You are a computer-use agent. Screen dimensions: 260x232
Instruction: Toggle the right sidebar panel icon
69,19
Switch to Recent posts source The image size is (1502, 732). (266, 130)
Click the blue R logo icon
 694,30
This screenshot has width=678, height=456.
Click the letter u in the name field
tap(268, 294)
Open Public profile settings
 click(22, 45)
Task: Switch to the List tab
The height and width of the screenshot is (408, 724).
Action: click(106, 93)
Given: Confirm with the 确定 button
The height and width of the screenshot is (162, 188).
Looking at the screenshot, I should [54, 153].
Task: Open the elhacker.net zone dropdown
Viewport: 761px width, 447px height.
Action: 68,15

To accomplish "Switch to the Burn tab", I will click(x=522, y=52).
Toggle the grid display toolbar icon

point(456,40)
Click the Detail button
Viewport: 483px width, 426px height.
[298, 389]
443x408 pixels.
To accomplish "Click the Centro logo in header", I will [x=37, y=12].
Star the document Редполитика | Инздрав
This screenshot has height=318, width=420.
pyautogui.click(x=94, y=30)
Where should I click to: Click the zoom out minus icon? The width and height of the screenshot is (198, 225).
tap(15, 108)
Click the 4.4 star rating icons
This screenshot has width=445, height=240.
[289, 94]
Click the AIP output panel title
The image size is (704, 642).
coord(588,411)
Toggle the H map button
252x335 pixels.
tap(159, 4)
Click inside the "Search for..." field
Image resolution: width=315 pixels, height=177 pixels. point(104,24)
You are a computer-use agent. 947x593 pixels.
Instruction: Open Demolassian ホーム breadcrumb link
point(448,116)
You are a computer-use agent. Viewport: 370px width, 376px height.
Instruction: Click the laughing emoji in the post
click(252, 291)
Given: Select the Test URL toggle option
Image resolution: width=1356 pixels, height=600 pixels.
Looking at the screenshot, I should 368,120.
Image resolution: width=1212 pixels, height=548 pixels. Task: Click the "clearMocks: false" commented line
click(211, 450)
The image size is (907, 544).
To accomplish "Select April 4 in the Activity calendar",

──────

_What you have to do_
Give back the full listing above verbatim.

_Result_
You are a computer-use agent. Screen dimensions: 260x232
Instruction: Toggle the right sidebar panel icon
69,19
Switch to Recent posts source The image size is (1502, 732). (266, 130)
Click the blue R logo icon
 694,30
This screenshot has width=678, height=456.
Click the letter u in the name field
tap(268, 294)
Open Public profile settings
 click(22, 45)
Task: Switch to the List tab
The height and width of the screenshot is (408, 724).
Action: click(106, 93)
Given: Confirm with the 确定 button
The height and width of the screenshot is (162, 188).
Looking at the screenshot, I should [54, 153].
Task: Open the elhacker.net zone dropdown
Viewport: 761px width, 447px height.
Action: 68,15

To accomplish "Switch to the Burn tab", I will click(x=522, y=52).
Toggle the grid display toolbar icon

point(456,40)
Click the Detail button
Viewport: 483px width, 426px height.
[298, 389]
443x408 pixels.
To accomplish "Click the Centro logo in header", I will [x=37, y=12].
Star the document Редполитика | Инздрав
This screenshot has height=318, width=420.
pyautogui.click(x=94, y=30)
Where should I click to: Click the zoom out minus icon? The width and height of the screenshot is (198, 225).
tap(15, 108)
Click the 4.4 star rating icons
This screenshot has width=445, height=240.
[289, 94]
Click the AIP output panel title
The image size is (704, 642).
coord(588,411)
Toggle the H map button
252x335 pixels.
tap(159, 4)
Click inside the "Search for..." field
Image resolution: width=315 pixels, height=177 pixels. point(104,24)
You are a computer-use agent. 947x593 pixels.
Instruction: Open Demolassian ホーム breadcrumb link
point(448,116)
You are a computer-use agent. Viewport: 370px width, 376px height.
Instruction: Click the laughing emoji in the post
click(252, 291)
Given: Select the Test URL toggle option
Image resolution: width=1356 pixels, height=600 pixels.
Looking at the screenshot, I should 368,120.
Image resolution: width=1212 pixels, height=548 pixels. Task: Click the "clearMocks: false" commented line
click(211, 450)
The image size is (907, 544).
To accomplish "Select April 4 in the Activity calendar",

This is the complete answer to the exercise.